The aims of this study were to investigate the localization of non-phosphorylated β‑catenin and Galectin-3 (GAL-3), the regulation of the expression of both proteins by activation of estrogen receptors (ERs) and their role in tumorigenic characteristics of androgen-independent prostate cancer DU-145 cells. DU-145 cells were cultured in the absence (control), and presence of 17β-estradiol (E2). Cells were also untreated or pre-treated with the inhibitor of GAL‑3, VA03, or with a compound that disrupts the complex β-catenin-TCF/LEF transcription factor, PKF 118–310. Immunofluorescence assay for non-phosphorylated β-catenin and GAL-3, cell proliferation, wound healing and cell invasion assays were performed. 17β-estradiol (E2, 4 h) increased the expression of non-phosphorylated β-catenin and GAL-3. E2 also increased (2-fold) the co-localization of the fluorescence of non-phosphorylated β-catenin and GAL‑3 in the whole cells compared to the control.
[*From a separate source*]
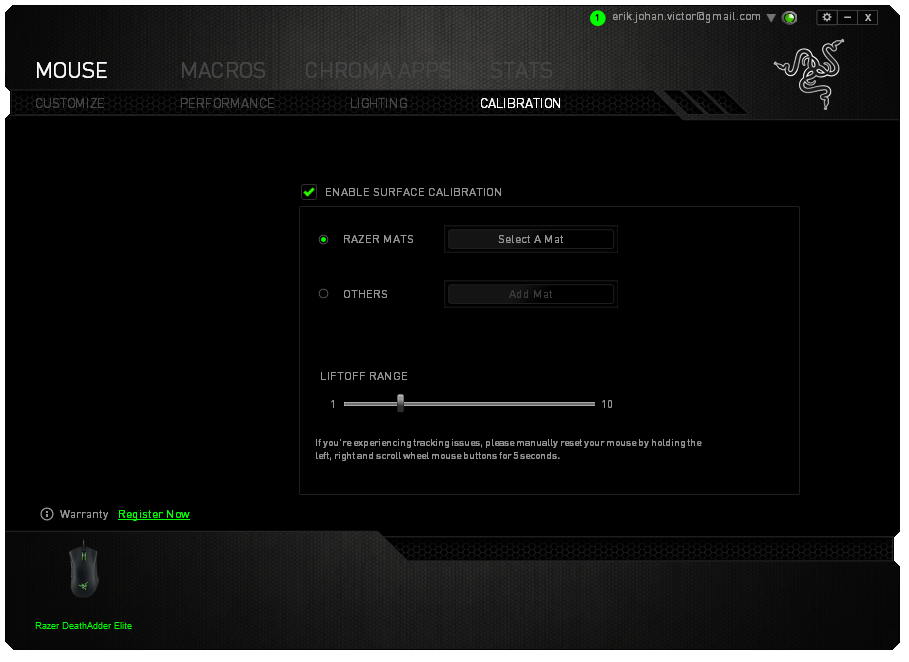Click the warranty info icon
909x662 pixels.
[46, 513]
The up-regulation of non-phosphorylated β-catenin expression was blocked by VA03, suggesting that GAL-3 is upstream protein involved in this process. E2 (24 h) increased the cell number, migration, and invasion of the DU‑145 cells compared to control. Furthermore, PKF 118–310 completely blocked the proliferation, migration, and invasion of the DU-145 cells induced by activation of ERs. The activation of ERs increases the expression, co-localization and signaling of the GAL-3 and non-phosphorylated β-catenin in DU-145 cells. Non-phosphorylated β-catenin is downstream protein involved in proliferation, migration, and invasion of the DU‑145 cells.